A majority of the trade-journal pieces herein saw revival in issues of Blood ‘n’ Thunder. A few—specifically, those by hero-pulp legends Lester Dent, Norvell Page, and Walter B. Gibson—have been reprinted multiple times, but never all between two covers. In context, surrounded by similar articles from peers, each represents a vital piece in the larger puzzle.
Variety has been my watchword. I’ve mixed straight how-to articles with market analyses and personal reminiscences. Walter Gibson’s 1941 piece, celebrating his tenth anniversary as chief chronicler of The Shadow’s exploits, has a wealth of nostalgic detail but also some very sound advice for potential authors of single-character series. In addition to Gibson & Company, you’ll find contributions from such legendary high-volume producers as Arthur J. Burks, H. Bedford-Jones, and Erle Stanley Gardner along with many second-tier favorites, including Nelson Bond, Frederick C. Davis, G. T. Fleming-Roberts, Frank Gruber, and Henry Kuttner.
The blue-pencil boys also supplied guidance to followers of the writers’ magazines, and I’ve added excellent essays by Adventure‘s Arthur Sullivant Hoffman, Black Mask‘s Joseph T. “Cap” Shaw, and editorial directors of the major pulp outfits: Rogers Terrill (Popular Publications), Leo Margulies (the “Thrilling Group”), Robert A. W. Lowndes (Columbia/Double Action/Blue Ribbon), Ralph Daigh (Fawcett Publications), and Robert O. Erisman (Martin Goodman’s “Red Circle” line). Agents Lurton Blassingame and August Lenninger, frequent contributors to Writer’s Digest, present market reports that at the time of publication were considered valuable tools for newcomers aiming to crack well-established sheets.

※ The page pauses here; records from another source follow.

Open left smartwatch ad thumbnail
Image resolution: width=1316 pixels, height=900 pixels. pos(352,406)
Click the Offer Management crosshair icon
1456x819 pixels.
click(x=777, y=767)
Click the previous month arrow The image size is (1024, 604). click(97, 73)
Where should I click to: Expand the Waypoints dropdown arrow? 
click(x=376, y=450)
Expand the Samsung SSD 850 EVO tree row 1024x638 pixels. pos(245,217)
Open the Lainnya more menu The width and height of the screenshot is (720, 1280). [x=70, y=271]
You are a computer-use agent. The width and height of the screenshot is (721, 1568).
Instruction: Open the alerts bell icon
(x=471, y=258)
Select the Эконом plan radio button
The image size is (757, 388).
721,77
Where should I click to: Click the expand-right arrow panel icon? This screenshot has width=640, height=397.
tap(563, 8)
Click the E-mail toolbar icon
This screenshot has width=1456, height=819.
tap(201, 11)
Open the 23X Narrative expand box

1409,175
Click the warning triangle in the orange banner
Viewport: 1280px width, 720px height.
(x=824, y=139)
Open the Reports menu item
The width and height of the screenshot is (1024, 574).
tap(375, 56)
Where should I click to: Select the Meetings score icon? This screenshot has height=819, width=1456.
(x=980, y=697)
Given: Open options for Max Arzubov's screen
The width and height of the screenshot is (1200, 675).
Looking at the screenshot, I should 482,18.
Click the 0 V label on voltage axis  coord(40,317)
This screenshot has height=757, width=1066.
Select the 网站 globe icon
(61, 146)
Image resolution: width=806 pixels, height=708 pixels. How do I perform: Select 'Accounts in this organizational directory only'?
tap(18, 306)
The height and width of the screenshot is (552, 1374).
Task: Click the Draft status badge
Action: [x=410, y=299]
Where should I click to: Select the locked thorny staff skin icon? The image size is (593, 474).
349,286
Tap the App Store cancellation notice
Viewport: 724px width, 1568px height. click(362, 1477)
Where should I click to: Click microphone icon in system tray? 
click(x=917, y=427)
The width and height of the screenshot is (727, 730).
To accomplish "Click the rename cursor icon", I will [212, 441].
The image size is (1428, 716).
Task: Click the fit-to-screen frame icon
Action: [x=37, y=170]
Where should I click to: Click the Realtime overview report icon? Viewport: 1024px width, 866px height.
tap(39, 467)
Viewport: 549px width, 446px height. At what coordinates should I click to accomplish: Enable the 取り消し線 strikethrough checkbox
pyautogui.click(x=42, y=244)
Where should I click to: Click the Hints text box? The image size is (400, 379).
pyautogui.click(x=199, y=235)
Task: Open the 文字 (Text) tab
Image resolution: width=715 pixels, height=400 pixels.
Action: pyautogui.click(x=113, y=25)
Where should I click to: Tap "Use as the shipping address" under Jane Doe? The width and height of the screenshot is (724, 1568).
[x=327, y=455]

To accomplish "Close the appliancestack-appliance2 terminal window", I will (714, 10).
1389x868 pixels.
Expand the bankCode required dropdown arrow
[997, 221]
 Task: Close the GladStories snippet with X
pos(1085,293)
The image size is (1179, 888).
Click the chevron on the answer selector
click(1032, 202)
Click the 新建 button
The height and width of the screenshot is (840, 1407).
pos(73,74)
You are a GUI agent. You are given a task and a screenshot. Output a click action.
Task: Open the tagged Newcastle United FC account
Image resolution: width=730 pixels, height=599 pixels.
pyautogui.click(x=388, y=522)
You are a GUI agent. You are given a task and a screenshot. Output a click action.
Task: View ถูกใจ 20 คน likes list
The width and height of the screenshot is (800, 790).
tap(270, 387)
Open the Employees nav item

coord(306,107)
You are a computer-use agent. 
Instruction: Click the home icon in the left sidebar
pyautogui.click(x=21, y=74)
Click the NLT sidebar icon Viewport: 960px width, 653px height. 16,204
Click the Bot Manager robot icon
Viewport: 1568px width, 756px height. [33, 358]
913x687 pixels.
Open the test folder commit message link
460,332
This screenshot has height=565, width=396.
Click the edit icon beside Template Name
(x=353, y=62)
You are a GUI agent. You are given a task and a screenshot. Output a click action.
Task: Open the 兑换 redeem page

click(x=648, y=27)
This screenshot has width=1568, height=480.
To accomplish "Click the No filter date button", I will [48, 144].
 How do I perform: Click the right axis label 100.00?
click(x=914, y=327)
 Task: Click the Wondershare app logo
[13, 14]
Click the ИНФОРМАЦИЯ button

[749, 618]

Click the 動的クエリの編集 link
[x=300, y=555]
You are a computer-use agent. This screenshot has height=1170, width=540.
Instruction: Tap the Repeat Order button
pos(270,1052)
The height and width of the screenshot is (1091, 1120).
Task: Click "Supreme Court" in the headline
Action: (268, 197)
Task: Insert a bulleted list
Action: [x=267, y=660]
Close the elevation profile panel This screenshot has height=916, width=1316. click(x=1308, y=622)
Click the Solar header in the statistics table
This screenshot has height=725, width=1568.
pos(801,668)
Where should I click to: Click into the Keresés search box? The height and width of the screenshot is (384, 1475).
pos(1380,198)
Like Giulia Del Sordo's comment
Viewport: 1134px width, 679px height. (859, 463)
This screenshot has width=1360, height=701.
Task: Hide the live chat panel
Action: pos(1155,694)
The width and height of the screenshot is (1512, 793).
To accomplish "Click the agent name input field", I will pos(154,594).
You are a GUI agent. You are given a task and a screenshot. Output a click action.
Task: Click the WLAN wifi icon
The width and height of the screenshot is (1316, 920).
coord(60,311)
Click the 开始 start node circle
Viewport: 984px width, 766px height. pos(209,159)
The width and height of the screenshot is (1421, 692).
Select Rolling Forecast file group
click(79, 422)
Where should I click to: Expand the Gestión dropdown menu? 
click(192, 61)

One essay deserves a bit of explanation. “A Cent a Word,” bylined “Anonymous,” was first published in the February 1936 issue of American Mercury, a highbrow journal with limited circulation among the literary set. Vividly written and highly evocative of the period, it’s also an acidly cynical, unrelenting exercise in self-loathing. I find this piece a valuable counterpoint to the largely hopeful and encouraging submissions to the trade journals. It presents the dark side of pulp fictioneering and warrants close reading for purposes of balance.
Bottom line: Whether you’re a would-be fiction writer in the pulp tradition or a student of the pulp era and American popular culture, this book will make a great addition to your reference library.